Supplied data -
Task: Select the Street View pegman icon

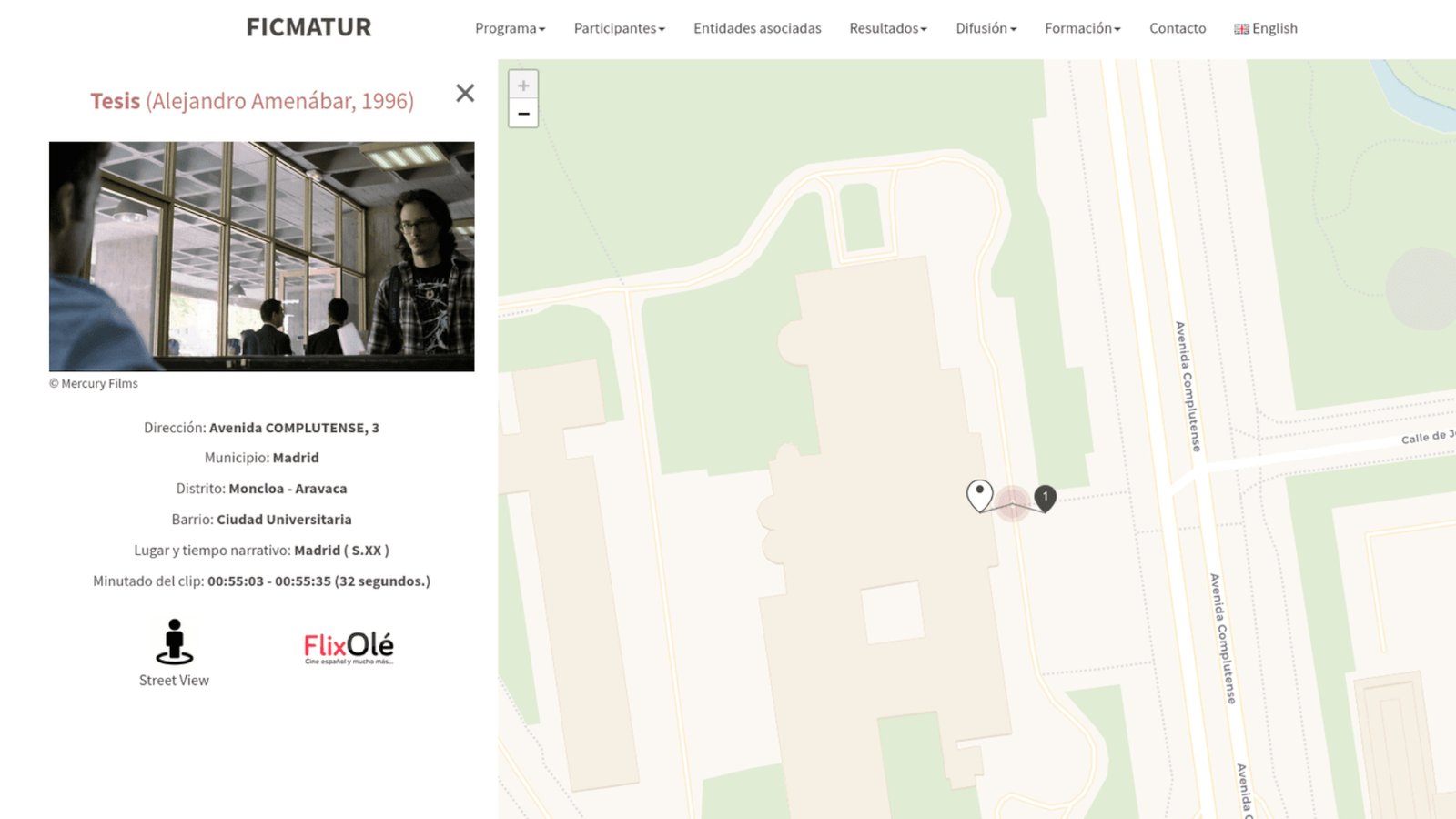Action: coord(174,642)
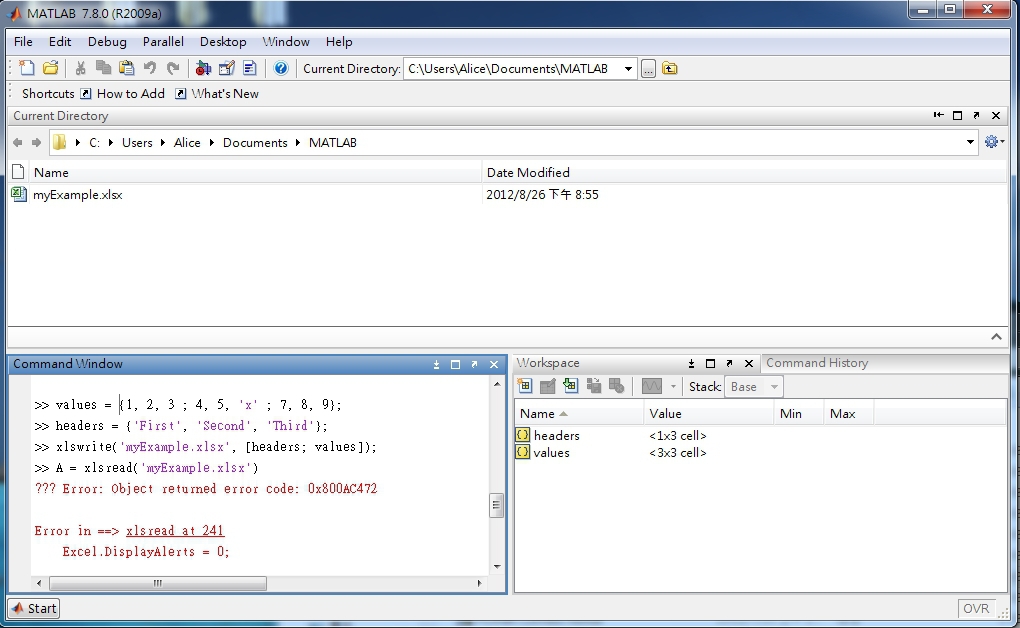
Task: Click the Start button at bottom left
Action: (34, 608)
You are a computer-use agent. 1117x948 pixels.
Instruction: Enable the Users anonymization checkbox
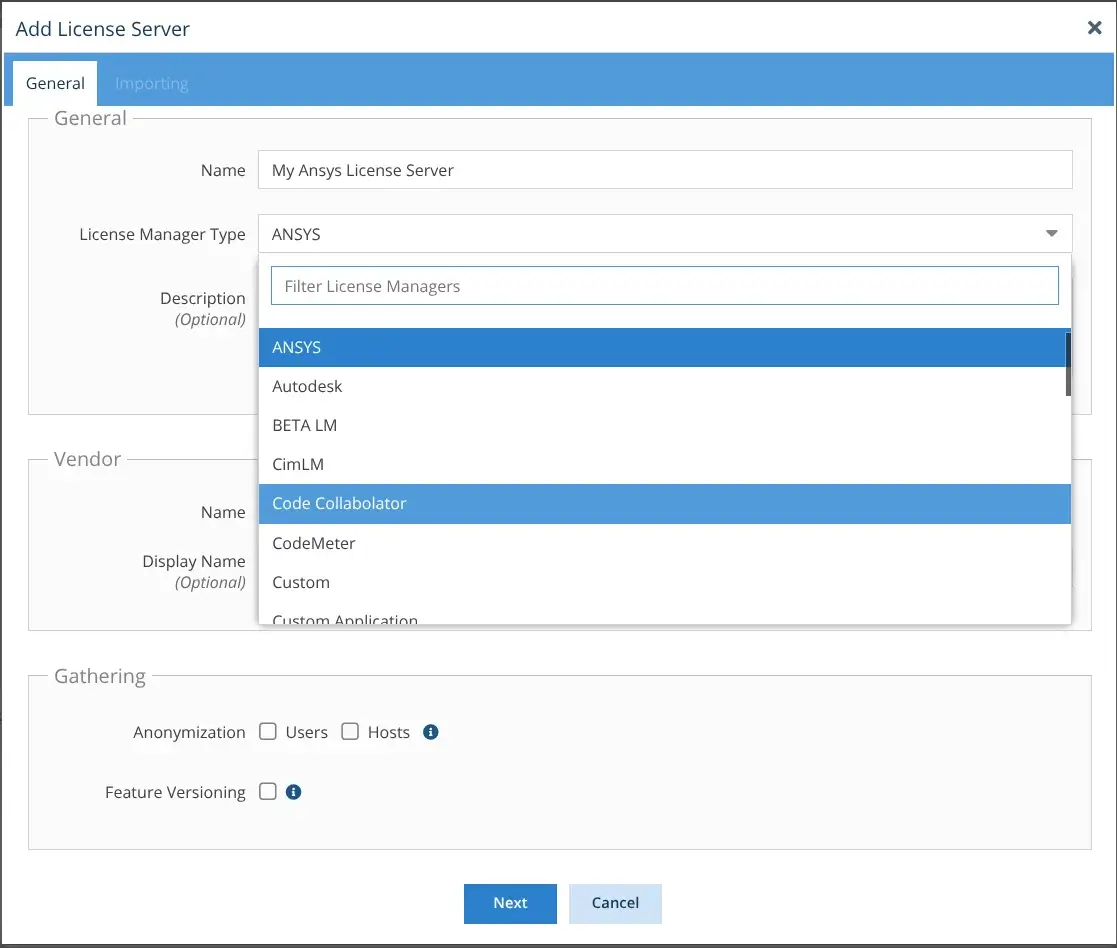coord(267,731)
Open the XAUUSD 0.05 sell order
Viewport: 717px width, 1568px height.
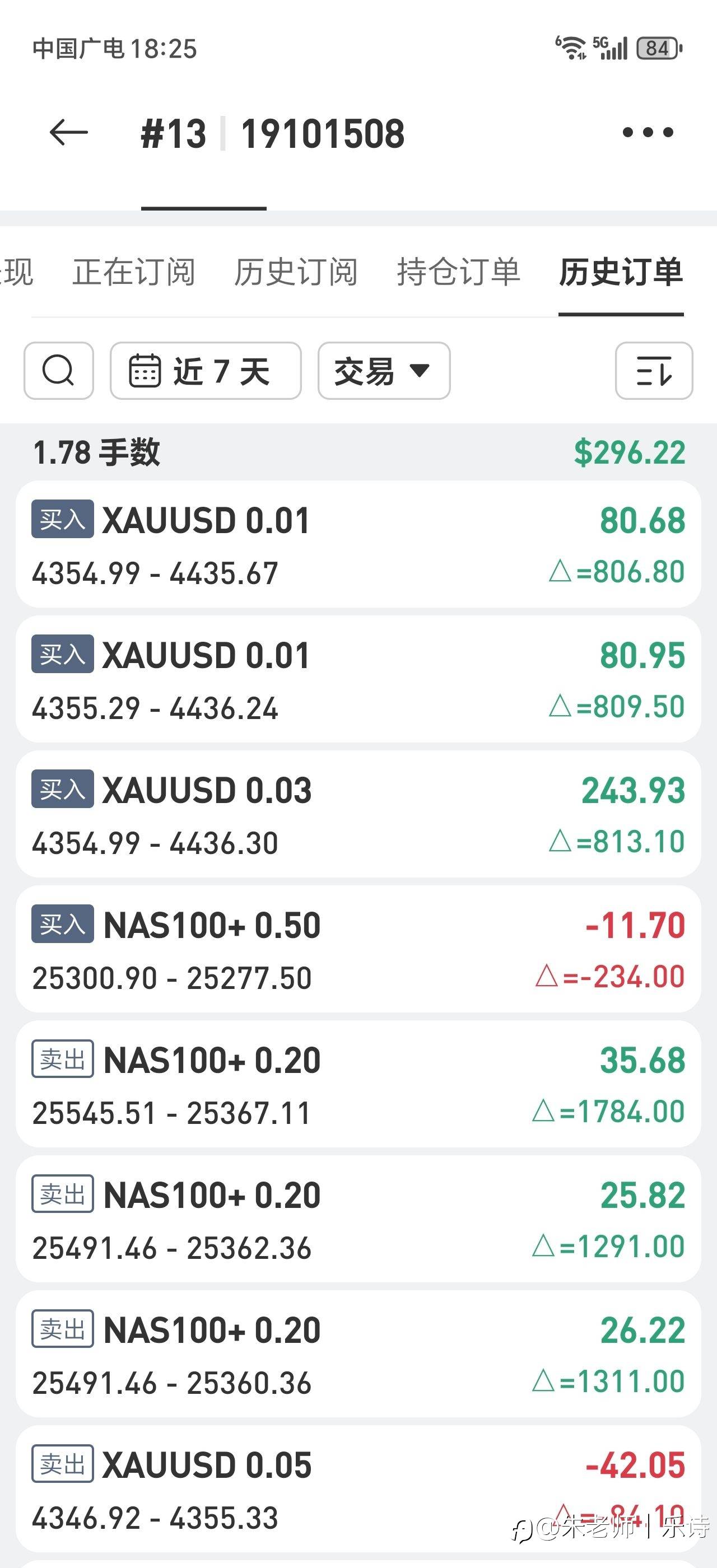click(x=358, y=1489)
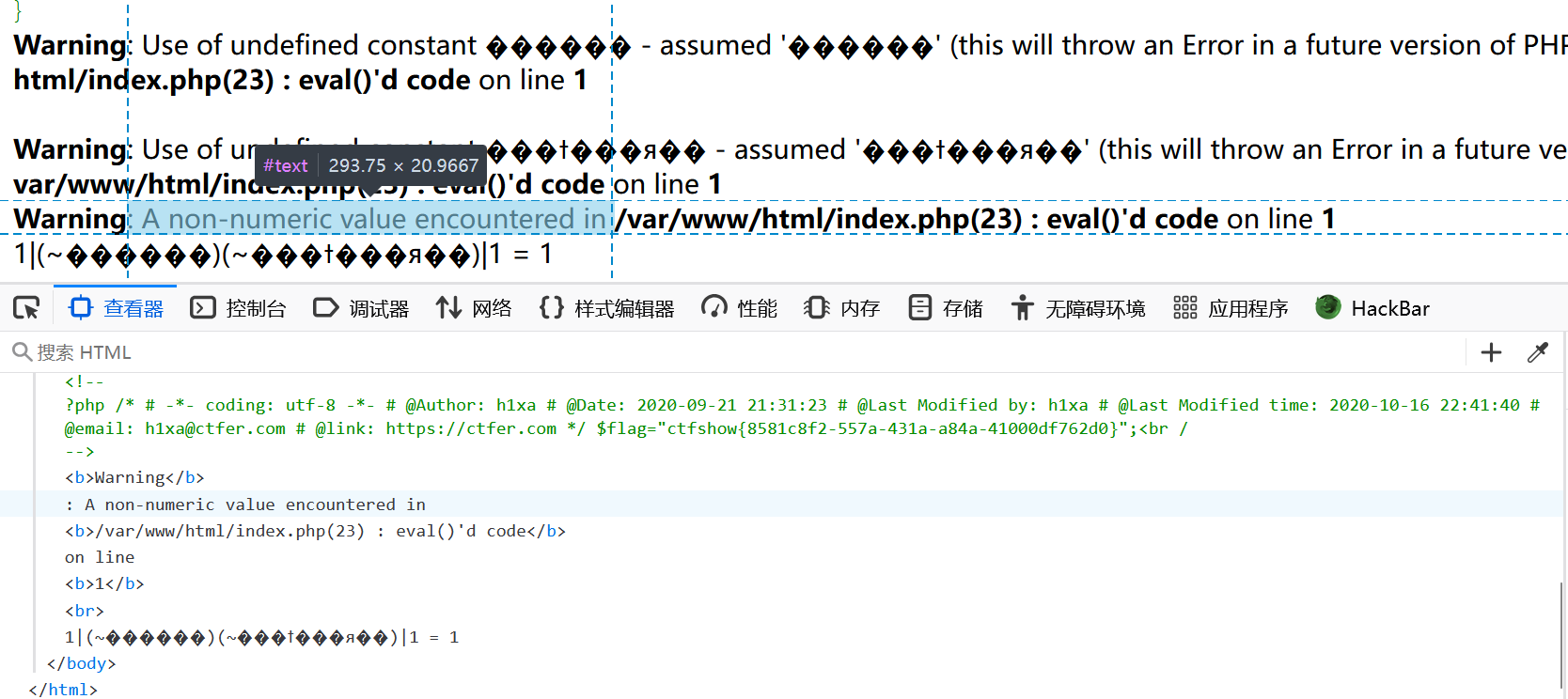Screen dimensions: 1568x699
Task: Switch to the 性能 performance panel
Action: [740, 308]
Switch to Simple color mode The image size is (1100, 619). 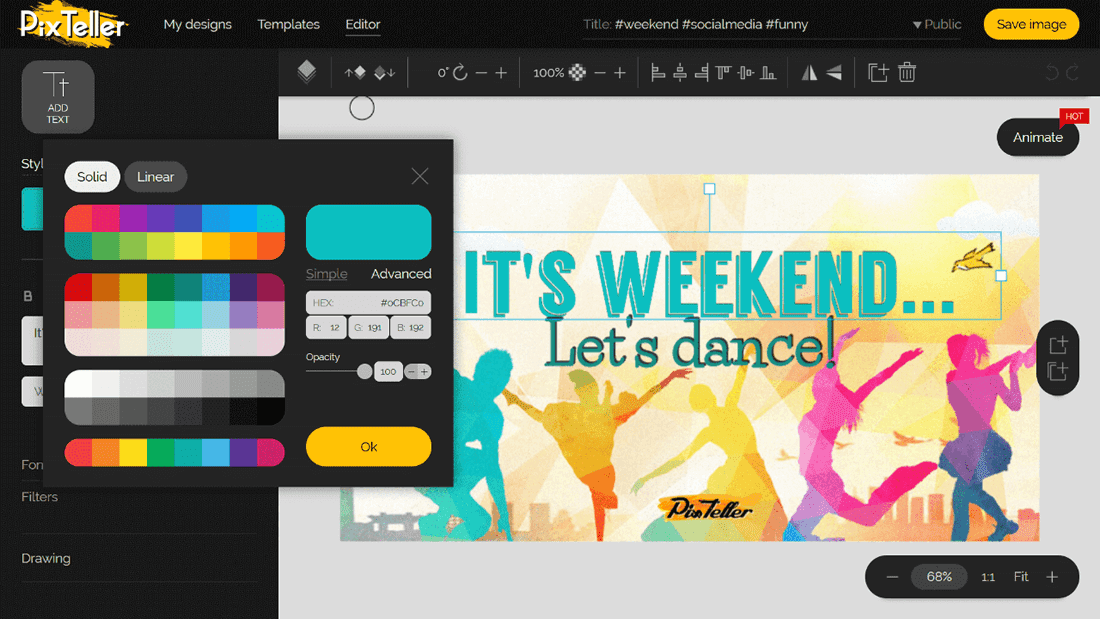326,274
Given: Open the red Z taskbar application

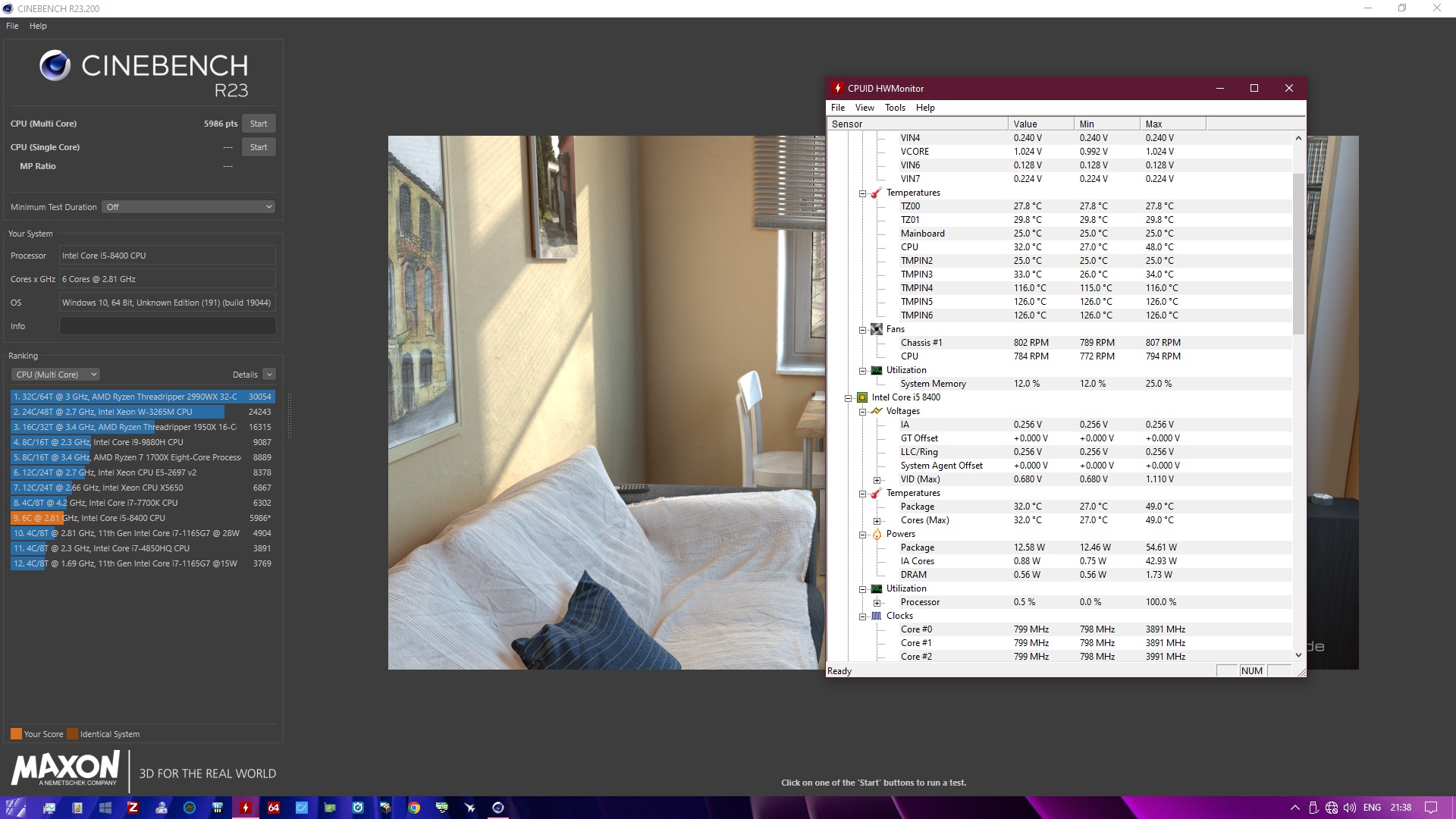Looking at the screenshot, I should [x=133, y=808].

What needs to be done - Write out everything from the start of the records down to the line that contains "coord(267,731)", including that line. Leave the pictures out of your answer.

Result for this exercise -
Task: Select the Street View pegman icon

Action: coord(174,642)
Task: Click the Start button at bottom left
Action: (34, 608)
You are a computer-use agent. 1117x948 pixels.
Instruction: Enable the Users anonymization checkbox
coord(267,731)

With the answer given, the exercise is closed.